- [課題] 下にある赤ちゃんの黄疸についての記事を、最後の文の後から引き継いで書き進めてください。

赤ちゃんの黄疸の原因は?正常な黄疸か問題がある黄疸かを判断するには
生まれて間もない赤ちゃんの皮膚が黄色く見えると、「黄疸(おうだん)なのでは?」と不安になるママ・パパもいるのではないでしょうか。実は赤ちゃんに黄疸の症状が発生するのは、よくあることです。今回は赤ちゃんに黄疸が起きる原因と、問題がある黄疸なのかどうかを判断する方法について解説します。
赤ちゃんに黄疸ができるのはなぜ?
黄疸とは、皮膚や白目部分が黄色味を帯びてくる症状のことです。赤ちゃんにできる黄疸は、新生児黄疸と呼ばれています。新生児黄疸は赤ちゃんによくみられるものであり、生理的黄疸であることが多いため、不安視しすぎず様子をみましょう。
生後2~3日頃からみられはじめ、生後4~5日頃にピークとなり、生後7日頃から自然と消えていきます。ただし、母乳を飲んでいる赤ちゃんは、黄疸の症状がこれより長く続くこともあります。
次に赤ちゃんに黄疸が起きるメカニズムを簡単に説明します。
黄疸によって赤ちゃんの肌や白目が黄色く見えるのは、血液中のビリルビンという成分が体の組織に沈着することが原因です。

(ピクセル座標グラウンディングデータ)
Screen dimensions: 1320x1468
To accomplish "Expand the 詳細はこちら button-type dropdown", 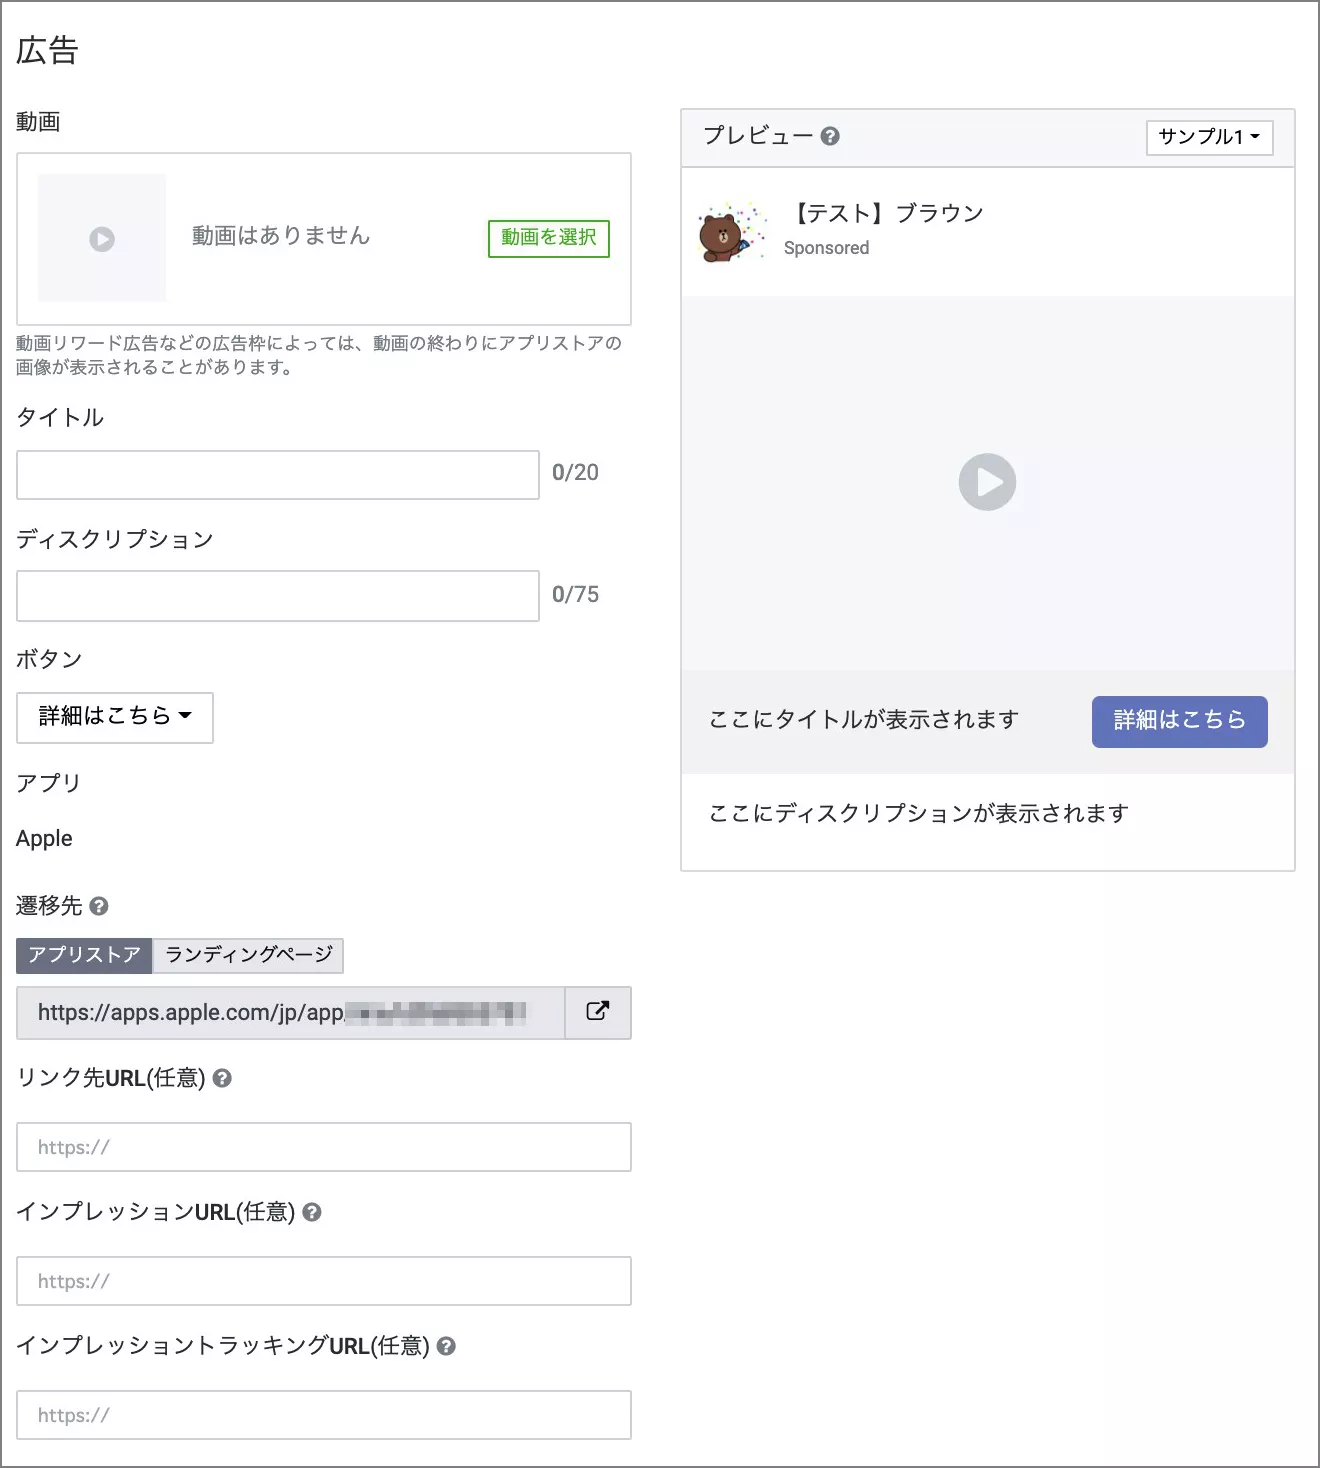I will click(x=115, y=717).
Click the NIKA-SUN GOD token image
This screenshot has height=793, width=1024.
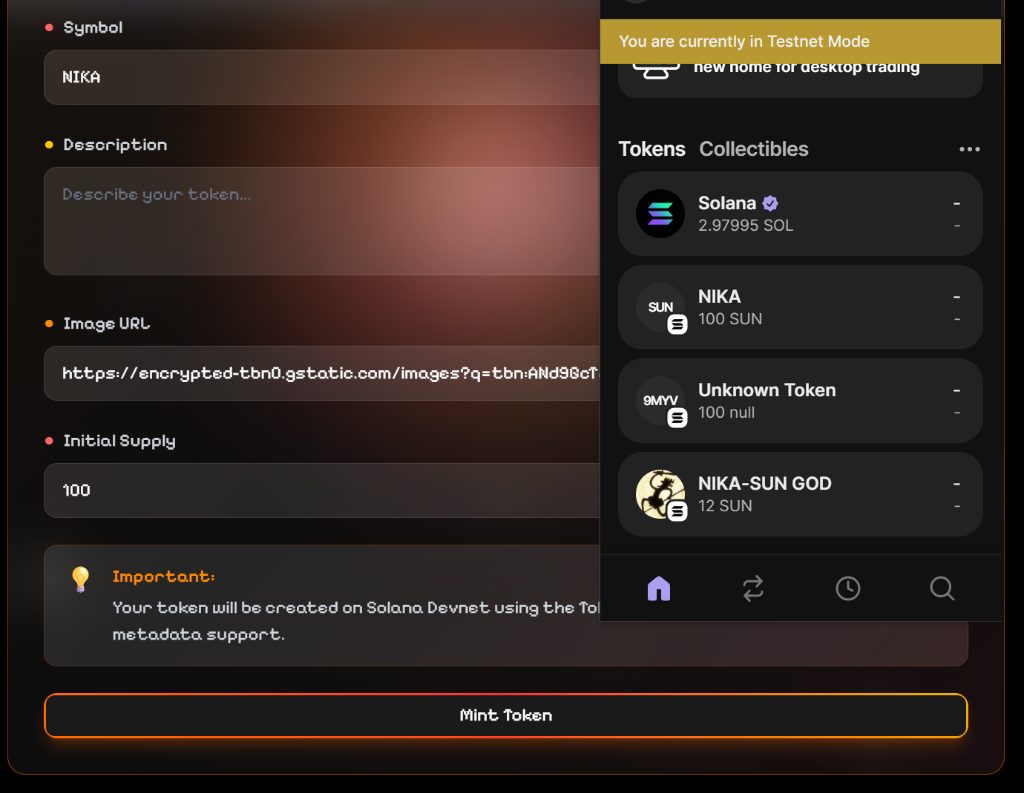tap(660, 494)
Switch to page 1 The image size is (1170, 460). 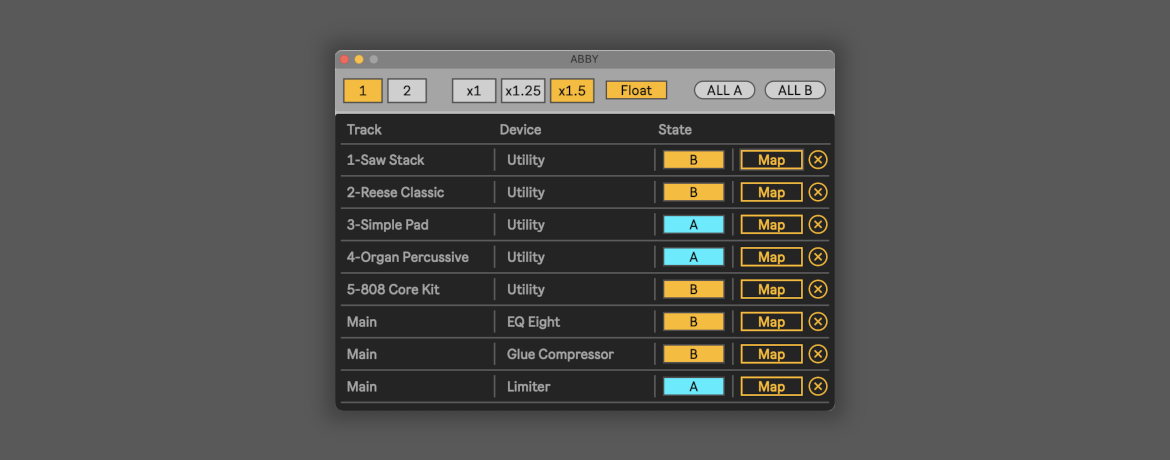pos(362,91)
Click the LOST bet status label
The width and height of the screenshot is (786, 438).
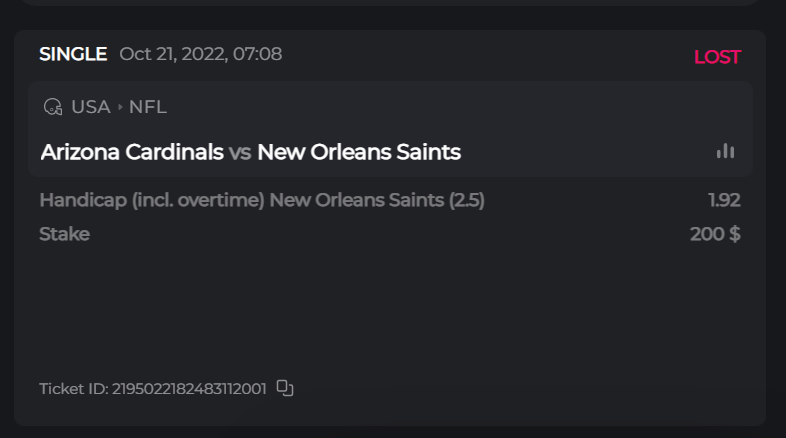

- [解答]
人の体内では常に新しい血液がつくられ、古い血液が破壊されています。ビリルビンとは破壊された赤血球の成分のひとつで、通常は肝臓で処理されて体外に排出されるものです。
赤ちゃんは出生と同時に口呼吸に変わりますが、このときに酸素を運ぶ赤血球の入れ替えが起き、一時的にビリルビンの量が増加します。このビリルビンをすべて処理できれば問題ないのですが、赤ちゃんは消化器系が未熟なためビリルビンの処理をうまくできません。その結果、黄疸の症状があらわれやすくなります。
母乳を飲んでいる赤ちゃんが長引きやすいのは、母乳の中にビリルビンの代謝を遅らせる酵素が含まれているためです。これを母乳性黄疸と呼びます。ただし、良性の母乳性黄疸の場合、特に赤ちゃんへの害は無いため、健診時に医師の指導が無い限り、母乳育児を希望するママ・パパは安心して進めてください。
赤ちゃんの黄疸は問題ない?
赤ちゃんの生理的黄疸は特に問題ありません。しかし、黄疸が長引くようなら病的黄疸も考えられます。
ただし、病的黄疸と生理的黄疸は、症状が同じなので、赤ちゃんの黄疸が問題のない「生理的」なものなのか気を付けた方がよい「病的」なものなのか、判断するのが難しく思えるかもしれません。そこで、黄疸が生理的なものか病的なものかを判断するためのいくつかのポイントを紹介します。
まず、黄疸が出る時期や期間に注意をすることです。生理的黄疸は生後2~3日頃からみられ、1週間くらいで自然と消えるのに対し、病的黄疸は起きる時期が異なったり、症状がみられる期間が長かったりします。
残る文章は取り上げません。